Ericsson’s expansion onto the former Nortel Networks campus at 2201-2221 Lakeside Blvd. in Richardson has kept jobs within the city limits, he said. The lease was for 460,000 square feet of office space.

 

Through the Fossil and Ericsson deals, Richardson retained about 6,800 employees, which adds to the city’s hiring power, Townsend said.

 

“Our population is a little less than 100,000 people, but during the day our population reaches 130,000 people because people come to Richardson from other places to work,” he said.

 

With 1.6 million square feet of Class A office space on the market, Richardson plans on landing big-game tenants in the next year.

 

The Richardson-area submarket has an overall vacancy rate of 26 percent, which has declined year-over-year by 2.8 percent, according to the latest data from Cushman & Wakefield of Texas Inc.   

 

The lease rates have increased to $19.81, up nearly a dollar, or 4.7 percent, year-over-year, according to the data.

 

Those statistics have helped attract investment into office properties in Richardson, including Pillar Commercial’s acquisition of the former Nortel Network buildings, Champion Partners’ acquisition of 1011 Galatyn Pkwy., and KBS and JP Realty Partners’ acquisition of a five-office-building portfolio.

 

Richardson’s latest investor: New York City-based CapLease Inc., which bought a two-building office complex at North Central Expressway and Campbell Road for $46 million.

 

The office complex consists of a 203,000-square-foot building leased to a large subsidiary of AT&T Inc. and the 115,000-square-foot headquarters of MetroPCS Wireless.
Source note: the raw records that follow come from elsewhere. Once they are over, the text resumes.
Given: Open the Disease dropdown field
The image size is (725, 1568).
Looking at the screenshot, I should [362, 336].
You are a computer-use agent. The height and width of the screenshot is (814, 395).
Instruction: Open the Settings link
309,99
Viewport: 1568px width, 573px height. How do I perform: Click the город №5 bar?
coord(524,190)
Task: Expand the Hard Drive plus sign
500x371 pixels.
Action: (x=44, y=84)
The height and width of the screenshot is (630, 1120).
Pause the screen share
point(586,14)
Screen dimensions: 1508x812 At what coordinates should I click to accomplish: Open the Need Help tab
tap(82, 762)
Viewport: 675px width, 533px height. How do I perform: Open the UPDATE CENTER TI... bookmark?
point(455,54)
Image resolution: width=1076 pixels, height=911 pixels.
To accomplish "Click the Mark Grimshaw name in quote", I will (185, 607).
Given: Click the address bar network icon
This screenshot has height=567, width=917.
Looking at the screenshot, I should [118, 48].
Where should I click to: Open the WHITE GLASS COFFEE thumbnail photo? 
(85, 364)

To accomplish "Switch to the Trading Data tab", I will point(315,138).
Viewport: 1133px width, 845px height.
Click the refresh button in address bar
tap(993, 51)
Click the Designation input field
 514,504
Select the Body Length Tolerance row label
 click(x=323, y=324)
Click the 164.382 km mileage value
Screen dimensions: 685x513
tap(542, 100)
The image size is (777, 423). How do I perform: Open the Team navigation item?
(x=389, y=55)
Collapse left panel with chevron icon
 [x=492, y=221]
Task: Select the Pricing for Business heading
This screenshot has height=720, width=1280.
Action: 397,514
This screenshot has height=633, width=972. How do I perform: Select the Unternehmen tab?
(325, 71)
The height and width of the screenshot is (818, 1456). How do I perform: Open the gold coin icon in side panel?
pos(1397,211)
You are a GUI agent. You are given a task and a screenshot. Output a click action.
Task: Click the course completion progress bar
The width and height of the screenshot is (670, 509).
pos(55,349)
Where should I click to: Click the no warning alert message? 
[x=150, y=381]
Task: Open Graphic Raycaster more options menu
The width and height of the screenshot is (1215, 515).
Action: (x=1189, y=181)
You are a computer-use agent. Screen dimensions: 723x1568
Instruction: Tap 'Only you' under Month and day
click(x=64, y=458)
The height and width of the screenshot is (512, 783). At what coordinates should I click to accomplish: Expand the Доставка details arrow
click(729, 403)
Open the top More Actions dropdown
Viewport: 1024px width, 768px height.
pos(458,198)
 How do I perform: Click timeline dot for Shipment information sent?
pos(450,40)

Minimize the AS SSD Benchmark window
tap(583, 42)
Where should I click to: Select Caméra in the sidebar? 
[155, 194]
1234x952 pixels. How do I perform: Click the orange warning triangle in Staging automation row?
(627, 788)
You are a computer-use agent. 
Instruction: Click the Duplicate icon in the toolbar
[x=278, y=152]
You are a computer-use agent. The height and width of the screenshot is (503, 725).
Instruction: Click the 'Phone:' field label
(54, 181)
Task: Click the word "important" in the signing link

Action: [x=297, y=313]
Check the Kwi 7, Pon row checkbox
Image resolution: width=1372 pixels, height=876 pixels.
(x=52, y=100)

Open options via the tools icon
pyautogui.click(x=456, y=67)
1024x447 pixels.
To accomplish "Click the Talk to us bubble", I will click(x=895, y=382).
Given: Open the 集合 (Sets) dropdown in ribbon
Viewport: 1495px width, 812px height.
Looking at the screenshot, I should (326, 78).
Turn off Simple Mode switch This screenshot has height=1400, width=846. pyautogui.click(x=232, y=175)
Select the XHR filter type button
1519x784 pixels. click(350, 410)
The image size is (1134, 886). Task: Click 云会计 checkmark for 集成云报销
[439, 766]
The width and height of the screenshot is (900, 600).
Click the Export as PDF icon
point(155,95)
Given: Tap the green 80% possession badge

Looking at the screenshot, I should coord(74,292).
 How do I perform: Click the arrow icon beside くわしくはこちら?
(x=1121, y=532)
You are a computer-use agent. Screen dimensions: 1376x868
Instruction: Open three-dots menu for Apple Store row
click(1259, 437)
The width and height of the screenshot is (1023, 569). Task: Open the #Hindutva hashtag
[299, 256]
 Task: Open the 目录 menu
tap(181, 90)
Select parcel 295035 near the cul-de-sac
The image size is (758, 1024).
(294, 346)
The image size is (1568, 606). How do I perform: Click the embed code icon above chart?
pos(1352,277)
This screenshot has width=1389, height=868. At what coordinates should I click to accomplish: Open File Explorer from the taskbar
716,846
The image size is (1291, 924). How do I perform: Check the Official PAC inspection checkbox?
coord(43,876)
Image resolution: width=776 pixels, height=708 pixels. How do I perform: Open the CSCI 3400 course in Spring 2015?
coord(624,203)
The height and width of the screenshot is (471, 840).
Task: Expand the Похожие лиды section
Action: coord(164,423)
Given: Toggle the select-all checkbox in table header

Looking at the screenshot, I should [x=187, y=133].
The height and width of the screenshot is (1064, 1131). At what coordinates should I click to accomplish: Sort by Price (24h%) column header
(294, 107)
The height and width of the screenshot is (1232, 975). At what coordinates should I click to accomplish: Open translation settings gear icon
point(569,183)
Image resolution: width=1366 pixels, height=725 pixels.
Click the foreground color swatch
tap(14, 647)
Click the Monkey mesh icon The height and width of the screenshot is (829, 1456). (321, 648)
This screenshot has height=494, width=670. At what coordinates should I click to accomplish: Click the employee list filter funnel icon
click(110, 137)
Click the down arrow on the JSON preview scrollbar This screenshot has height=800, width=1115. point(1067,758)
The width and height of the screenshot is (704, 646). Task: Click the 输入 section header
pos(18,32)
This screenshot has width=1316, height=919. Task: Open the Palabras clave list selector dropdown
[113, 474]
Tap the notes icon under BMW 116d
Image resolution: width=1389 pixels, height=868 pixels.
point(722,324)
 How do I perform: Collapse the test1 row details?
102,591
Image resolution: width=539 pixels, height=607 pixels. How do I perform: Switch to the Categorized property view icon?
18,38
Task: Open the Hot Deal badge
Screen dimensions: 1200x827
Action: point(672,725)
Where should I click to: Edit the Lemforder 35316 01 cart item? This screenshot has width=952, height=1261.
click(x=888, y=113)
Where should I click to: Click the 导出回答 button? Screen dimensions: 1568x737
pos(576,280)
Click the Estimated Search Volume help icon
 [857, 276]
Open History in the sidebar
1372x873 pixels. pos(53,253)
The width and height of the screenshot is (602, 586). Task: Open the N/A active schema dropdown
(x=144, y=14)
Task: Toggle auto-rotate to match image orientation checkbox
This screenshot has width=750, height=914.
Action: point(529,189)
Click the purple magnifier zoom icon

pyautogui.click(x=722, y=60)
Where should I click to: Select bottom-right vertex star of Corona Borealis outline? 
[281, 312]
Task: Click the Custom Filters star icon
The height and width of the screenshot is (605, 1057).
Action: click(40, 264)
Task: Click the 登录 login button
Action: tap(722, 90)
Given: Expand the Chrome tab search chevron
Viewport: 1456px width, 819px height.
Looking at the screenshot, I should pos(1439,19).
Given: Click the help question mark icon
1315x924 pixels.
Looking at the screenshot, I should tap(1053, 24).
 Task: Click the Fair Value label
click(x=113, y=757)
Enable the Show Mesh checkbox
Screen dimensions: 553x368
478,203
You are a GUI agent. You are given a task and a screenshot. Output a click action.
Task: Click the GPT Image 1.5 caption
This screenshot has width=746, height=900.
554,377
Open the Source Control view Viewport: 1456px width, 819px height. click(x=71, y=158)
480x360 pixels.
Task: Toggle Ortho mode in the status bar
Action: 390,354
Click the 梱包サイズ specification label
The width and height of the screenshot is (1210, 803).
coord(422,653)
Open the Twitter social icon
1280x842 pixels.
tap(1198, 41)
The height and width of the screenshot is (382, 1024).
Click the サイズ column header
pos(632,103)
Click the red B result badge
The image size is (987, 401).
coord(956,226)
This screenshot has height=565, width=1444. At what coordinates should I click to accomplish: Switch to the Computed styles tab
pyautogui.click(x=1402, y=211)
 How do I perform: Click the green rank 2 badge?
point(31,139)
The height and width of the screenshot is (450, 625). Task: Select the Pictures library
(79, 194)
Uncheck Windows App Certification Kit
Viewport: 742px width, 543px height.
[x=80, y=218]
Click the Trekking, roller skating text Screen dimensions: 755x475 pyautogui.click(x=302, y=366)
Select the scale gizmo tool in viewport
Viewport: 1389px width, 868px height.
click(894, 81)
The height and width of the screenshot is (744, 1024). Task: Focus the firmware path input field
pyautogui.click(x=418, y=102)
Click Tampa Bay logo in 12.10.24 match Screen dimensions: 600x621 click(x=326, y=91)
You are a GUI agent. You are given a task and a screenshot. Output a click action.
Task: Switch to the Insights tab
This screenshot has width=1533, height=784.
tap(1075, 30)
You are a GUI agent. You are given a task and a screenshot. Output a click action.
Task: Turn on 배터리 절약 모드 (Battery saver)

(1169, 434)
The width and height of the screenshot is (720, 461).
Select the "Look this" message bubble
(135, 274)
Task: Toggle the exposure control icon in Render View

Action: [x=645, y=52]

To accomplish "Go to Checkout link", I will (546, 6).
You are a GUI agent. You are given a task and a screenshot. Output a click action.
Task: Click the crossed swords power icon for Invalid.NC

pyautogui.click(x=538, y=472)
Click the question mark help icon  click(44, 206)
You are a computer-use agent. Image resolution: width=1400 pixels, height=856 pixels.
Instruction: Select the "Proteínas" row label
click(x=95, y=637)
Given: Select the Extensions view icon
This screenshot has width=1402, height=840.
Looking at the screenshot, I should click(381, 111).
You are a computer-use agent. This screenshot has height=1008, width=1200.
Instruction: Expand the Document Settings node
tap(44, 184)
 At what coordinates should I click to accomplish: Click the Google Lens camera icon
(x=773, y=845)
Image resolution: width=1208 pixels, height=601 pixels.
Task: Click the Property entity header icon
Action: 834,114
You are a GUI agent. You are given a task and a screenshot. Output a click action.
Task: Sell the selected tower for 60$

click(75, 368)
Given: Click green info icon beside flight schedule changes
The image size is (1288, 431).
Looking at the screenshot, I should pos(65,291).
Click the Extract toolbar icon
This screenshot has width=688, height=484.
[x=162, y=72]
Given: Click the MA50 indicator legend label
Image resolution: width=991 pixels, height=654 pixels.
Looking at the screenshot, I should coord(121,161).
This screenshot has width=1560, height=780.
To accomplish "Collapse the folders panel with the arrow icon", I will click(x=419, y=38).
CapLease made the investment because it was able to purchase the complex for about half of the estimated replacement value.

 

So why is there so much activity in Richardson?

 

It’s a market that’s improving, which has attracted wise investors who are banking on a rebounding office market, said Bill McClung, an executive vice president with Cushman & Wakefield of Texas Inc. and one of the brokers on the Ericsson deal.

 

“Richardson is a good alternative to markets, such as the Legacy market, where the rates have gone up, and the area is benefiting from tenants looking to move north to get away from LBJ construction,” McClung said. “The market is on its way up.”

 

A home run

Richardson recently landed the headquarters of Safety-Kleen Systems Inc., which will bring the company’s 300 corporate employees from West Plano to 2600 N. Central Expwy.

 

And there’s potential to build on that success, said Bill Sproull, CEO of the Richardson Economic Development Partnership.

 

“We’ve had a lot of singles and doubles, using a baseball analogy, but there’s a chance for a company to take a big chunk of space here,” Sproull said.

 

It’s those large blocks of contiguous space at newly acquired and repositioned properties that will land tenants, he said.

 

Richardson is one of the top three submarkets in North Texas that is situated for growth, said John Brownlee, senior vice president at KDC, which redeveloped Fossil’s new headquarters and is now marketing the three buildings that Fossil formerly called home.

 

One of the reasons for the projected demand: quality office space.

 
“The highest-quality space gets leased first, and Richardson is a nice, quality office market,” Brownlee said. “With a short supply of larger blocks of space, we think there will be a lot of success there.”